Cabo Verde celebra hoje, 15 de Agosto, 80 anos da aterragem do primeiro avião na Ilha do Sal. A 15 de Agosto de 1939, um Savoia Marchetti SM83, pilotado pelos comandantes Carlo Tonini e António Moscatelli, aterrou pela primeira vez em solo cabo-verdiano, mais precisamente entre Feijoal e Parda, na Ilha do Sal, no terreno previamente delimitado pelo francês Jean Arcaute.

A ilha do Sal, na altura terra árida, paisagem desoladora, fora escolhida para instalar o futuro aeroporto por causa das condições logísticas que a então companhia de exportação do sal Salins du Cap Vert, fundada em 1919 e com sede em Bordéus, oferecia para o desembarque de materiais. Na verdade, Boa Vista e Maio, ilhas planas, tinham maior riqueza a nível de biodiversidade.

A ilha do Sal tem muitas curiosidades: foi descoberta pelo italiano António de Nola em 1460, ao serviço da monarquia portuguesa. Nos finais do século XIX (19), Manuel António Martins, o povoador da ilha, descobre as salinas de Pedra de Lume no interior de um vulcão extinto. A fim de promover o escoamento do sal, Manuel António Martins mandou construir um túnel perfurando o monte de um lado ao outro (1804/1808), que sucessivamente deu origem a várias empresa de exportação do sal entre, elas a Salins du Cap Vert.

A edificação do aeroporto nos tempos de Mussolini, que era para servir a ligação entre Roma e América do Sul, apenas funcionaria até a entrada da Itália na II Guerra, em Maio de 1940, portanto só durante três ou quatro meses.

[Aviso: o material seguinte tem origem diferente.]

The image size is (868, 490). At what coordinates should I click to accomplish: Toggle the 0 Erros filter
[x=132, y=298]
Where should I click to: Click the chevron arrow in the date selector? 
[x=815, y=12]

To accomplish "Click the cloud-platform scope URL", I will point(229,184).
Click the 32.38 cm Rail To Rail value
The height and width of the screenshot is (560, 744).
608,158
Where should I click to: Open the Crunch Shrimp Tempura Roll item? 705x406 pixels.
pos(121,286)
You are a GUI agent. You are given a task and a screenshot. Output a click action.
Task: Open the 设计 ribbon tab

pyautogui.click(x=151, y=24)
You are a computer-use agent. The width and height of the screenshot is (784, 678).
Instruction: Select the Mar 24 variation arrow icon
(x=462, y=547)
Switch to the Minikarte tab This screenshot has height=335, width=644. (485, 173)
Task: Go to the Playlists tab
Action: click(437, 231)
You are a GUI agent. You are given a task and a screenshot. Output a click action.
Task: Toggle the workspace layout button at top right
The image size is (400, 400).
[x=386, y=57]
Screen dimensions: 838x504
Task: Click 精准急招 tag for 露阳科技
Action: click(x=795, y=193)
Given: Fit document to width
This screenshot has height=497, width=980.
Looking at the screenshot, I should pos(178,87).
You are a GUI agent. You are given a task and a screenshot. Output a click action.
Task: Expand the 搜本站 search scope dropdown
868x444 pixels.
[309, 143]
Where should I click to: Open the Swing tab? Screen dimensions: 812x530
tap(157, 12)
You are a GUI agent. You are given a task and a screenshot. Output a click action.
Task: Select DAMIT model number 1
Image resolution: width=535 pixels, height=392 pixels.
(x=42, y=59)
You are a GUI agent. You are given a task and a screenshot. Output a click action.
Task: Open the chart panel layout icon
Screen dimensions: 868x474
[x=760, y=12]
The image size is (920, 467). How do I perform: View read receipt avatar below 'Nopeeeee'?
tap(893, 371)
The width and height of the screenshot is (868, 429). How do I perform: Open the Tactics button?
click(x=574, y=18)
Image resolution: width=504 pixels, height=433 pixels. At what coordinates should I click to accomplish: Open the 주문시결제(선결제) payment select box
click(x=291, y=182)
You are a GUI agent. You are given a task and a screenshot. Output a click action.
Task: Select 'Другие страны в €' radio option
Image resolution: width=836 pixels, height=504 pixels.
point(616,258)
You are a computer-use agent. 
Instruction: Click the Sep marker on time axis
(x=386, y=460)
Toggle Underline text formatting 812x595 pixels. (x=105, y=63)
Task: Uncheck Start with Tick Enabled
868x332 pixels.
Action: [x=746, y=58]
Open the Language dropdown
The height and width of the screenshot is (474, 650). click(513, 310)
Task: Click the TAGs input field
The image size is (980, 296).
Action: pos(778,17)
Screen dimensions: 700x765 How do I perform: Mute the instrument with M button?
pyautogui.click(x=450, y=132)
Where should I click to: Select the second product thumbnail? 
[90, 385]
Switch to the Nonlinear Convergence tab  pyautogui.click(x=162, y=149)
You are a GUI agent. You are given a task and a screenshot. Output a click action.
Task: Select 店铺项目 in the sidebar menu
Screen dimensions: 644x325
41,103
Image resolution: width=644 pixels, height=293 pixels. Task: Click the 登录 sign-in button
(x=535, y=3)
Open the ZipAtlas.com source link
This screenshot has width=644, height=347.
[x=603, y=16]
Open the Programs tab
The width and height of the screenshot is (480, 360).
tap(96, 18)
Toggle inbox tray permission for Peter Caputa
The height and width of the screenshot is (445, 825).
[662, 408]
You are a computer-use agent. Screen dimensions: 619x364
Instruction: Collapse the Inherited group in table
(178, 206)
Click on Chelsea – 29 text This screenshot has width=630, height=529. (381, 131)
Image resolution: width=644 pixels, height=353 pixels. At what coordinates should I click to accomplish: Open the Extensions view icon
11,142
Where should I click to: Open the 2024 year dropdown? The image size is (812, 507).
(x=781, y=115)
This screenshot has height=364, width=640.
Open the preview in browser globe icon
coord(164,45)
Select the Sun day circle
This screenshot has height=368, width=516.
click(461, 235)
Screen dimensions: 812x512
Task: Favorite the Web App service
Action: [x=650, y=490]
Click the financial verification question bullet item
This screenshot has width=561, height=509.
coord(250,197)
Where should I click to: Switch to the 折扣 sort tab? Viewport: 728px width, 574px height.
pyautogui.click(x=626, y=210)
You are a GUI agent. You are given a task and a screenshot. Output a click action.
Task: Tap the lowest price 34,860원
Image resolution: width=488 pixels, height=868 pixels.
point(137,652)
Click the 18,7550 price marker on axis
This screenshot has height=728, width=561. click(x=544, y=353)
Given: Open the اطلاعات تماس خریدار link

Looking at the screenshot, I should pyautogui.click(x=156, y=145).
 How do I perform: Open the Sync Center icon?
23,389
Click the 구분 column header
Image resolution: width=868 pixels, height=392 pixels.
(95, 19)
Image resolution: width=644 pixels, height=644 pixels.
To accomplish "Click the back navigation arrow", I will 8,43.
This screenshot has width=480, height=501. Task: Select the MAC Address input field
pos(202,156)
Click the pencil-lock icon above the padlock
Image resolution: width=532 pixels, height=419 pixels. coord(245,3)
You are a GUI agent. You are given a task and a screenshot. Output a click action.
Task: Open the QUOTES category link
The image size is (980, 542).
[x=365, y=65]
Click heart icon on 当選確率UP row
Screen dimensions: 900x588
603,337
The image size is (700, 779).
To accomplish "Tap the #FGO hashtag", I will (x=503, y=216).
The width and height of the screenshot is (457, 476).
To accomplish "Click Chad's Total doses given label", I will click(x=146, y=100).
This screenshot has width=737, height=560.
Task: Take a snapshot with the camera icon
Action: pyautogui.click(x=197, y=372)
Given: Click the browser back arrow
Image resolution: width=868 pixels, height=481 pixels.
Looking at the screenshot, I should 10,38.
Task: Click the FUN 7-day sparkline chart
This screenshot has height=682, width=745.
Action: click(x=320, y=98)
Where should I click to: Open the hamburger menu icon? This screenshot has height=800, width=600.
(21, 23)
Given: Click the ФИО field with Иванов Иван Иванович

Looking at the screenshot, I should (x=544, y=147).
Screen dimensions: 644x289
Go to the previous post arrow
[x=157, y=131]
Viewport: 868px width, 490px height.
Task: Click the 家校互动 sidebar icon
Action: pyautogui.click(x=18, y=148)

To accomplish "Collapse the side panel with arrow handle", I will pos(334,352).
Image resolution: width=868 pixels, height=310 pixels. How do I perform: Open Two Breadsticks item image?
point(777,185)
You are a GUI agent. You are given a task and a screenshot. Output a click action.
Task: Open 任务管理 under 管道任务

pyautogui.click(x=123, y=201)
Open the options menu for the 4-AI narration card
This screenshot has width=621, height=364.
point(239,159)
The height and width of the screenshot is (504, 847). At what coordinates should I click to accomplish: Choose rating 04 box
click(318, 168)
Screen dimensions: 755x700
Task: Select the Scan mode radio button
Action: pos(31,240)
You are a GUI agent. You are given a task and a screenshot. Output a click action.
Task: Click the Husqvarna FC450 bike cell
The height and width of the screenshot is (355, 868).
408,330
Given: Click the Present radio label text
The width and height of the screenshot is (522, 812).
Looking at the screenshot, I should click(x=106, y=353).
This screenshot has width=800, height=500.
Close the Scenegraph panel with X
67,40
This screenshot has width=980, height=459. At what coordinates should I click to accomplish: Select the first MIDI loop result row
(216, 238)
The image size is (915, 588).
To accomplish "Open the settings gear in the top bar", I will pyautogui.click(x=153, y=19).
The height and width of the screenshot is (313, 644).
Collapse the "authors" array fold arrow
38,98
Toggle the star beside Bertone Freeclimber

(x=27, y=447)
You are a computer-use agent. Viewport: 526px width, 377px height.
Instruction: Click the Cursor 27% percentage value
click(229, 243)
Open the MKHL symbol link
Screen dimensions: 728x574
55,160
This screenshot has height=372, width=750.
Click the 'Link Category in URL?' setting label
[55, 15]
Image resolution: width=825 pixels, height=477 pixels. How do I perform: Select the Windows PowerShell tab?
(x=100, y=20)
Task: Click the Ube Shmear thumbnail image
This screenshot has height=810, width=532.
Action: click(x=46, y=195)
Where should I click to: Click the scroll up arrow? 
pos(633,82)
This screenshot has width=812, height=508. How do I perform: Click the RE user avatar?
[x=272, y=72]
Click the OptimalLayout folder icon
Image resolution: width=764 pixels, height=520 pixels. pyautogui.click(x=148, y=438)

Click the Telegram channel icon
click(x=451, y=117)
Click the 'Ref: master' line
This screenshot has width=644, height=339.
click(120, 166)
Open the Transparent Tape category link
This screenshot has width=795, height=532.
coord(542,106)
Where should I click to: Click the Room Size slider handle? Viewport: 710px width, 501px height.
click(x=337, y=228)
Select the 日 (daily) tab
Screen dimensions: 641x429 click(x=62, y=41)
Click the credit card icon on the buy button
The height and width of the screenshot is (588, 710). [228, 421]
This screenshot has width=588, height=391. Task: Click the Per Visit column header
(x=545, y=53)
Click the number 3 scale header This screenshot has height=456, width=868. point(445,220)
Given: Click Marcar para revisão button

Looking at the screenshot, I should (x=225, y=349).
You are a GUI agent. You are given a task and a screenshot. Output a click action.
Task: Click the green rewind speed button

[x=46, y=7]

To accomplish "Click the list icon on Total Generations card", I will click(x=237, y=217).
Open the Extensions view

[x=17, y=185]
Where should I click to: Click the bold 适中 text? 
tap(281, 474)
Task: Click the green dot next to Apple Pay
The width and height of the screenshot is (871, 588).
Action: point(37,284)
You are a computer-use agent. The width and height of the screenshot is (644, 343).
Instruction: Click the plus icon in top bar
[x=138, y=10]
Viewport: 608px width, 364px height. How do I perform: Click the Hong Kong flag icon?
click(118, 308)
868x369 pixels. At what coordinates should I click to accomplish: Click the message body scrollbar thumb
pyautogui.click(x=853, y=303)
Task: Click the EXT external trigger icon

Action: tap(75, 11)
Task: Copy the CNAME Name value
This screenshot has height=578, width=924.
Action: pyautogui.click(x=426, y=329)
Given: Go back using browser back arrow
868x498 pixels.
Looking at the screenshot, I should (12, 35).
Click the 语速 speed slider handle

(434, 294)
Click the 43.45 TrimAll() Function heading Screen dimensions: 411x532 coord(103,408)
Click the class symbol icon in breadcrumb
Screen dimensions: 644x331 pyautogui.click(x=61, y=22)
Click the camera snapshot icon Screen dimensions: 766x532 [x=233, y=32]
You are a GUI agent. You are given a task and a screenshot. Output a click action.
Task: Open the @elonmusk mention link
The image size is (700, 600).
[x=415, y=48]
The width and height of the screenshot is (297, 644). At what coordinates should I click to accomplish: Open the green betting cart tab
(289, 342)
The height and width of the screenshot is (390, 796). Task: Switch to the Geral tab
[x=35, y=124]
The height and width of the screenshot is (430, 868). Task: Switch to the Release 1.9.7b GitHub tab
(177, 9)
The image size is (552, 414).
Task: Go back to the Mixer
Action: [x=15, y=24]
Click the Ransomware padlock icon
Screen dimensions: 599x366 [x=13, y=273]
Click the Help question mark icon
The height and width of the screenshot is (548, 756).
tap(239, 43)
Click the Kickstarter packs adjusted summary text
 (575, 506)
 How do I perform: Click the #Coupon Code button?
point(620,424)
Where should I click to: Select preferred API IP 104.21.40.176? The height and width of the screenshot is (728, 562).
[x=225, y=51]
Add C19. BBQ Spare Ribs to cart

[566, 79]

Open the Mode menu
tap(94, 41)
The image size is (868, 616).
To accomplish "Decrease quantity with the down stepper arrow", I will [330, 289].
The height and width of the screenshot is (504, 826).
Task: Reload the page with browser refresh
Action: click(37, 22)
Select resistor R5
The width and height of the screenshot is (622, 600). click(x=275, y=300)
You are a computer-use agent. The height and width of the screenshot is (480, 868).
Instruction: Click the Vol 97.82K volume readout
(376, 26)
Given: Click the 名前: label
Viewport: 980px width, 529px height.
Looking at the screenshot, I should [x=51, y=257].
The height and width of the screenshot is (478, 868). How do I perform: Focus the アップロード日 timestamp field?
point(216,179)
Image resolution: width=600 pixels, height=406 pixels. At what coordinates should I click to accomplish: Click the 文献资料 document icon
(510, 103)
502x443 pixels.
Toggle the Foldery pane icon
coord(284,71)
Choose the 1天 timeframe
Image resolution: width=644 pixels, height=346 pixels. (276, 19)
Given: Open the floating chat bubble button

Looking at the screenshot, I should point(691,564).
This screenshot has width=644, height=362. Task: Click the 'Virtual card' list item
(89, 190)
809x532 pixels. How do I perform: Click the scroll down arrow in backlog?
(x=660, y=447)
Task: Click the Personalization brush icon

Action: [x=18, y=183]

Depois disso, o aeroporto ficou imobilizado por todo o tempo que durou o conflito, findo o qual o governo português comprou a instalação ao governo italiano, introduziu-lhe melhoramentos consideráveis, como a construção de uma pista asfaltada de 2200 metros, e procedeu à inauguração do realmente novo aeroporto no dia 15 de Maio de 1949, tendo como primeiro e principal cliente precisamente a linha italiana Alitalia.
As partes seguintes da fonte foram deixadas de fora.